AnimateDiff Why encoder_hidden_state is used in the motion module?

Can you explain why encoder_hidden_state is used in the motion module? The motion module as expressed in the paper is a vanilla temporal attention, not cross-attention. https://github.com/guoyww/AnimateDiff/blob/cf80ddeb47b69cf0b16f225800de081d486d7f21/animatediff/models/unet_blocks.py#L411

Feb 29 '24 14:02 junwenxiong

As I looked Inside of the motion module's attention (VersatileAttention), encoder_hidden_states become the hidden_states, so ultimately the attention operates as self-attention. In other words, encoder_hidden_states is not used in the motion module's attention.

Mar 06 '24 05:03 Taeu

But it seems that these do not prove that the encoder_hidden_states are none and replaced by the hidden_states.

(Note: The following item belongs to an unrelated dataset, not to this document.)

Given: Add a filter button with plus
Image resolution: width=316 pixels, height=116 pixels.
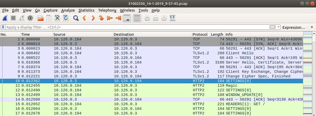Looking at the screenshot, I should pos(312,27).
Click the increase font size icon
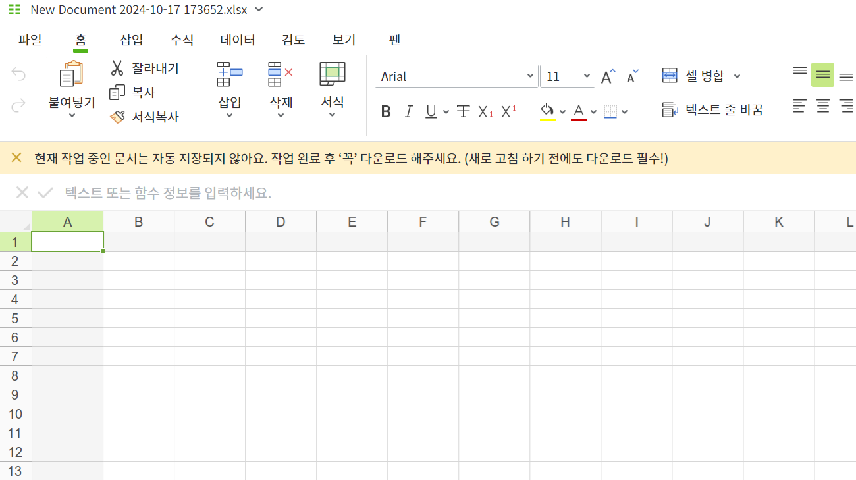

Mar 06 '24 05:03 junwenxiong

You should check the TemporalTransformerBlock in motion_module.py. When creating VersatileAttention block, the cross_attention_dim is None since attention_block_types are [ "Temporal_Self", "Temporal_Self" ]. Then you can find that the encoder_hidden_states are none and replaced by the hidden_states.

Mar 06 '24 07:03 Taeu